This is the a trio of paintings I started and finished not long after my mom passed away. For the last few months before this I couldn’t paint – not just because of time, but I was feeling carved out inside. And honestly, the last thing I wanted to do was examine my feelings at that point. A few weeks after she left us, I knew it was time to paint…I needed to. But thinking about what I would paint was overwhelming…so that first painting day, I just covered canvasses with black paint. That pretty much summed up what was on the inside that day. But it felt good to do it. After that, I could not wait to get back to paint again. I didn’t know what it would be but I felt ready to receive whatever inspiration I would be given.

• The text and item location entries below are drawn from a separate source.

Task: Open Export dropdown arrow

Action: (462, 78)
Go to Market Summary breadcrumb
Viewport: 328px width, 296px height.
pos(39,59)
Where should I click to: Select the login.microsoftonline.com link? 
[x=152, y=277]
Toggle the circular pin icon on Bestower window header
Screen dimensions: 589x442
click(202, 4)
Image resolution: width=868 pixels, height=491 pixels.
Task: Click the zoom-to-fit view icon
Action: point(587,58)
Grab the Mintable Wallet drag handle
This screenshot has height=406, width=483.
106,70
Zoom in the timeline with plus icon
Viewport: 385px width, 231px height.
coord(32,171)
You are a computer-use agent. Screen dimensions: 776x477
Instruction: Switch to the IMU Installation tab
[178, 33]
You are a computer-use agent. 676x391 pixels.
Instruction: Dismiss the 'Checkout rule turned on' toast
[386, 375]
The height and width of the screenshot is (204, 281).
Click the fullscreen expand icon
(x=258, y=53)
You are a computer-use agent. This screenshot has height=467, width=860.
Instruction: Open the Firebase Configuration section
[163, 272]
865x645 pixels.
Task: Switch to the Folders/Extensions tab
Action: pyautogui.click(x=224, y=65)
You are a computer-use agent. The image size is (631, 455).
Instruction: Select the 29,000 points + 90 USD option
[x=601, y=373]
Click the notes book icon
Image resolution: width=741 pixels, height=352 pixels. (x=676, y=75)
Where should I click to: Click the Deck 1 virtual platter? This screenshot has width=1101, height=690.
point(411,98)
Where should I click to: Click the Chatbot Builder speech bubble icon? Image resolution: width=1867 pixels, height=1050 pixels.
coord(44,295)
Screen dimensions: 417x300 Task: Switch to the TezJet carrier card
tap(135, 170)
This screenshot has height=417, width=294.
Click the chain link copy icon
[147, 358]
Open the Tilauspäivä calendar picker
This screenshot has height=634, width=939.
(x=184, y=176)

So as soon as I did get back to the studio (a day or so later), I knew I wanted to cover some or most of the black…but not completely. I don’t have a lot of experience with snow, but when I have been in it, I am always amazed at how quiet it is when it’s falling. I remember a couple of years ago when we did get a few inches how surprising it was to look out the window and see how all the details of our backyard had been hidden under a blanket of smooth white snow. Only where the plants were taller was the surface unbroken. That’s how my heart felt by the time my mom passed. As the last months crept/sped by, bringing us closer to a day that I could not bear to think about, there seemed to be a soft, quiet blanket of peace and strength that fell on my heart. I didn’t know it was happening, I was just dealing with one day – one appointment, one chemo or radiation treatment, or even just one hour – at a time. But that covering helped me to get through the saddest time I can ever remember. It allowed me to receive the love and support of my family, and the kindness of so many others.
Covered up to my neck in snow, but not completely..there were some rough spots, there was some of that deep black sorrow that just could not be covered. When I started to feel overwhelmed by everything that was happening – because you don’t get time off from the rest of your life when you are dealing with cancer – I would pray to keep it all together…chained together. And then there was the blue – the living water. Finally, it was the source of that living water that allowed the snow to start to melt when it had done its work.
The sadness is still there – there is a soft cover for my heart, but it’s not a cold covering. Moments of sorrow come – sometimes unexpectedly – but I know they will pass.